Try it: Scan the records below for lines with the word "sidebar", then state how many you find and nothing else.

Recorded data:
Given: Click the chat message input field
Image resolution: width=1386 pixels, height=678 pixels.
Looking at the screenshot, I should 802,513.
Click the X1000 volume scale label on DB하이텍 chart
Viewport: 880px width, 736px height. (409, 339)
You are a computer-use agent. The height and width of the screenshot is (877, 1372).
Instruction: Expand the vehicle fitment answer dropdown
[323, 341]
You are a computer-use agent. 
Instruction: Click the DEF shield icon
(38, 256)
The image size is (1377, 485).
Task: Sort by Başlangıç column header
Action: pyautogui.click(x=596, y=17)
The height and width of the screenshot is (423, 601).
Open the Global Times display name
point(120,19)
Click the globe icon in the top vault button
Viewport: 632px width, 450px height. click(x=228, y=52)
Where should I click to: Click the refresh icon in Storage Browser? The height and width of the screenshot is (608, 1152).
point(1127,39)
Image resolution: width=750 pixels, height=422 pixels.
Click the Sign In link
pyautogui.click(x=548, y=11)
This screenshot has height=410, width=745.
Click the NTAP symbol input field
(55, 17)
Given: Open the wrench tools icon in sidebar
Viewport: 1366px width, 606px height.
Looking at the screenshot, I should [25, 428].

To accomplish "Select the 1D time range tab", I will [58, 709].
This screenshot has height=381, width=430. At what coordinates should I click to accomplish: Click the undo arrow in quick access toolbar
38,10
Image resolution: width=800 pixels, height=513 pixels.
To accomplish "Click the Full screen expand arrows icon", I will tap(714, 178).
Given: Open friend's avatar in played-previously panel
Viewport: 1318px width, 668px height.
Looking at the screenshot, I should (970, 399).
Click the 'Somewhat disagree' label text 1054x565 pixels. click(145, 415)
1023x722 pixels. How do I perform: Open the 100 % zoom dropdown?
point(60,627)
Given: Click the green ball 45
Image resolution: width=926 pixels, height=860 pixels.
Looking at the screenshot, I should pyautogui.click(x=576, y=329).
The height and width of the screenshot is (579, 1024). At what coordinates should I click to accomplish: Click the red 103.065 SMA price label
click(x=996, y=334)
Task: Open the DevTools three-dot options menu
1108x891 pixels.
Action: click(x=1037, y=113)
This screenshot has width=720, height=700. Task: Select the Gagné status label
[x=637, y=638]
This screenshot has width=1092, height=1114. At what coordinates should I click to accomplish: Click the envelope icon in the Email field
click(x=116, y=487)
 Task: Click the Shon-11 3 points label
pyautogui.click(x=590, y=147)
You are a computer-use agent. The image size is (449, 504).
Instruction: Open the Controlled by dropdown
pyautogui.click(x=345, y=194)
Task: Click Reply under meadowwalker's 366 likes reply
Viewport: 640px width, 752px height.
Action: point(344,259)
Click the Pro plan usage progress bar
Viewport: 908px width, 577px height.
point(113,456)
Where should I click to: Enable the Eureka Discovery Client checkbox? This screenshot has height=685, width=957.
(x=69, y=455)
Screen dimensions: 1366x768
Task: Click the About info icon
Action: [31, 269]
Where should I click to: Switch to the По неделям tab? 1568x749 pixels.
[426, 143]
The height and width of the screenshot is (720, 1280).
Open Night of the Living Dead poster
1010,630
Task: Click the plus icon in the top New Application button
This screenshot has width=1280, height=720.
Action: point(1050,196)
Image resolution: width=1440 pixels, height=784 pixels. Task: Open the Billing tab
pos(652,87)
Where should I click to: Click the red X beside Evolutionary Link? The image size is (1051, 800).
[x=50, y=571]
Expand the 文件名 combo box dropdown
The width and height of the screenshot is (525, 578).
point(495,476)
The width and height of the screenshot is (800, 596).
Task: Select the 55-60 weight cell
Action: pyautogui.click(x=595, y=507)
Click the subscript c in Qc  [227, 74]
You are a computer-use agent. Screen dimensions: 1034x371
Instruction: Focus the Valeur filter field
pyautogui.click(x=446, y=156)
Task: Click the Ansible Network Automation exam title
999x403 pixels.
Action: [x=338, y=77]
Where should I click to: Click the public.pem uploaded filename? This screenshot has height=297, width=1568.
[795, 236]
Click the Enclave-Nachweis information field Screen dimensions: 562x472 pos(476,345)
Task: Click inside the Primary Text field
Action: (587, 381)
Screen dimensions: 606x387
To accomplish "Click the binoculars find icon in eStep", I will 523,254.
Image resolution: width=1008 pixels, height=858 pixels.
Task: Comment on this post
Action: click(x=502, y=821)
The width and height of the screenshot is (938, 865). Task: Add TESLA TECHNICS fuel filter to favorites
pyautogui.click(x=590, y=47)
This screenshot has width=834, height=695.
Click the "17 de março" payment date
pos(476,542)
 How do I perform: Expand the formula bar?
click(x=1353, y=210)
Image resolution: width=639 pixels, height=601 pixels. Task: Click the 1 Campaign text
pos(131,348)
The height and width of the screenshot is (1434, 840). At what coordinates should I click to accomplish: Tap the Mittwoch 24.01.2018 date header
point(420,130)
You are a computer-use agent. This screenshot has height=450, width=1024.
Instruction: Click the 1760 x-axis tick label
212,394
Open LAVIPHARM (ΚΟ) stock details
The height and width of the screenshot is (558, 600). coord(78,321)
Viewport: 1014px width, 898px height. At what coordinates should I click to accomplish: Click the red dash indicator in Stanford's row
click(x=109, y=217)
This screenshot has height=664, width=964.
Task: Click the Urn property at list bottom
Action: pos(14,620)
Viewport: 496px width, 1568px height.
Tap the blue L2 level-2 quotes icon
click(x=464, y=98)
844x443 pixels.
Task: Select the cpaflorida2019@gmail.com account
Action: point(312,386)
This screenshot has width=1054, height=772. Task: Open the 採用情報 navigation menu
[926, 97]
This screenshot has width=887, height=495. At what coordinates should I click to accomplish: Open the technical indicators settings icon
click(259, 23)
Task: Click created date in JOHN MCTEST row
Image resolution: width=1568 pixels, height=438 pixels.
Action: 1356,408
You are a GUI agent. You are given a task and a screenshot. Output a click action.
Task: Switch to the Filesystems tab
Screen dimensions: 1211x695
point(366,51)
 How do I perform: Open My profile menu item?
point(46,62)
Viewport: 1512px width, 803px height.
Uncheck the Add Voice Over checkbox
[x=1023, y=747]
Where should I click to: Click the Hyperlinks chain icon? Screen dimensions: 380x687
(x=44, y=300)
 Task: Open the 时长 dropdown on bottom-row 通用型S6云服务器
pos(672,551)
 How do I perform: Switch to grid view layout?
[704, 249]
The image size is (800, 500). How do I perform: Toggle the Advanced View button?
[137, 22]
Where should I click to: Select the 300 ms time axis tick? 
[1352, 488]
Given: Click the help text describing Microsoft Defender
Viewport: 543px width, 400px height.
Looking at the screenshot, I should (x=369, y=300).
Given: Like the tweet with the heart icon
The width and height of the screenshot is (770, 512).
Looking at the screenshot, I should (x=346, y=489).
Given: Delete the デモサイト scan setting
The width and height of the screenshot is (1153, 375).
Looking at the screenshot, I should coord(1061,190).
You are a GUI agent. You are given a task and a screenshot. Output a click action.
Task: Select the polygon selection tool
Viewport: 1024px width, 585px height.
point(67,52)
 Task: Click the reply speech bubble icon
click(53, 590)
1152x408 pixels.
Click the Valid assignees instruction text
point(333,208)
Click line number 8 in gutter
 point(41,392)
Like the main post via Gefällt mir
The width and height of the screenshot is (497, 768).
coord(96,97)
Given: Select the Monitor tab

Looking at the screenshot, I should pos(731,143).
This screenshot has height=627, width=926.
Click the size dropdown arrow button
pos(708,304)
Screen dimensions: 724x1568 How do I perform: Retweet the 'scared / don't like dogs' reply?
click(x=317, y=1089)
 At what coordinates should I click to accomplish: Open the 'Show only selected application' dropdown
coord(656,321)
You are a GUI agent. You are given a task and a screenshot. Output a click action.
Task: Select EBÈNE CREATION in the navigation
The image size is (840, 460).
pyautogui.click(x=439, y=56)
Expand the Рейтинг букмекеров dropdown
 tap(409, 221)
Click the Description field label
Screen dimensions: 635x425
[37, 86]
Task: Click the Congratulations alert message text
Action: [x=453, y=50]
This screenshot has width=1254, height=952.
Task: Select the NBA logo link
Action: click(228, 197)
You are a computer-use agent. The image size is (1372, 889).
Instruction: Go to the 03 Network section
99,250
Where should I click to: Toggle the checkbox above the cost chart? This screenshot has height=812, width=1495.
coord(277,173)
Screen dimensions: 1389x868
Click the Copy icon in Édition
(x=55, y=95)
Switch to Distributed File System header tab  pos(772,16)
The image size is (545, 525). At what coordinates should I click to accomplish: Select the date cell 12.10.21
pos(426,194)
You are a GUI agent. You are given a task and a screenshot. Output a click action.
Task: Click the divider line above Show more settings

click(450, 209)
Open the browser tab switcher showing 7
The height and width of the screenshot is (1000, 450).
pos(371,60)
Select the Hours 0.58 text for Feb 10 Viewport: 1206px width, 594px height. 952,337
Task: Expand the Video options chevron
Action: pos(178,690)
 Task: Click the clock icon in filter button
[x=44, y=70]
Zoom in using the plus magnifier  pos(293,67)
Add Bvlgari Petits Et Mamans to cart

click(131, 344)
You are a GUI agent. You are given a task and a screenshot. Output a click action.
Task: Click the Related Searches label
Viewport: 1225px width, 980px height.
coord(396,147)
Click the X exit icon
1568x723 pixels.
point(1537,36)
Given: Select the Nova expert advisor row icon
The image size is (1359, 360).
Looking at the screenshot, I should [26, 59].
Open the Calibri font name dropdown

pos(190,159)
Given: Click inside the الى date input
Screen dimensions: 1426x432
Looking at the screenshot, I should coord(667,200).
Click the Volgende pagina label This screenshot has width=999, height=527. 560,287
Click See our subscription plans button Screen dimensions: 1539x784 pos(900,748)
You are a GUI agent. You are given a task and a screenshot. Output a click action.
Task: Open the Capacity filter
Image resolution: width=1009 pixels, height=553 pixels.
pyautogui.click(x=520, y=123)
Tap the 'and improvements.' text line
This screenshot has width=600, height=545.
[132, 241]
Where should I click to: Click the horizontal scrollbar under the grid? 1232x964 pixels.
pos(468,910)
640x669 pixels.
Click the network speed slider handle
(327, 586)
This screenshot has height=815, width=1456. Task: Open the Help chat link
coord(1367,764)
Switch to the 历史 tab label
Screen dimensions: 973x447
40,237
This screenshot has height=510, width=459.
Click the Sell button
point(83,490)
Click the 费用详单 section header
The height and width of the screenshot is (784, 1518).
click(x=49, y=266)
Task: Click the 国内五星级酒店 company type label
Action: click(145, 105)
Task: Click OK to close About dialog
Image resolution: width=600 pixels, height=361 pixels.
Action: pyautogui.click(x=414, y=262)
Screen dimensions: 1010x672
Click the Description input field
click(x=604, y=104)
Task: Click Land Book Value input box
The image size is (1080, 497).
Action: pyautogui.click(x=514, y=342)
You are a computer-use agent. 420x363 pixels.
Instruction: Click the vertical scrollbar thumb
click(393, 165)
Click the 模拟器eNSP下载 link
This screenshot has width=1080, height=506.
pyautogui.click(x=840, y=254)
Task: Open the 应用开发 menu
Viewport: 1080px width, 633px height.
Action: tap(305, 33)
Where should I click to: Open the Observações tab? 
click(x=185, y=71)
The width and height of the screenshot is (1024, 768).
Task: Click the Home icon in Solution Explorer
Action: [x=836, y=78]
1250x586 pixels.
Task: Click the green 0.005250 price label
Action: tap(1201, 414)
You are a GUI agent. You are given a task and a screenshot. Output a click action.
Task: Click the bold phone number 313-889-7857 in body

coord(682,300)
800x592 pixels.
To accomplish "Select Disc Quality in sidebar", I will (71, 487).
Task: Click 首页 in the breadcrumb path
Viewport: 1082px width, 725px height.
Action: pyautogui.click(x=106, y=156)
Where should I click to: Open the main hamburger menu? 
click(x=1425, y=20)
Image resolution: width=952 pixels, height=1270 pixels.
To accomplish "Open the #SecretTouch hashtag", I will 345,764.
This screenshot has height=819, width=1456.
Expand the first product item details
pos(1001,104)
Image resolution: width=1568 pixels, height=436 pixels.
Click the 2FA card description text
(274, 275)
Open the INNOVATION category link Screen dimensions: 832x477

Result of this exercise: 2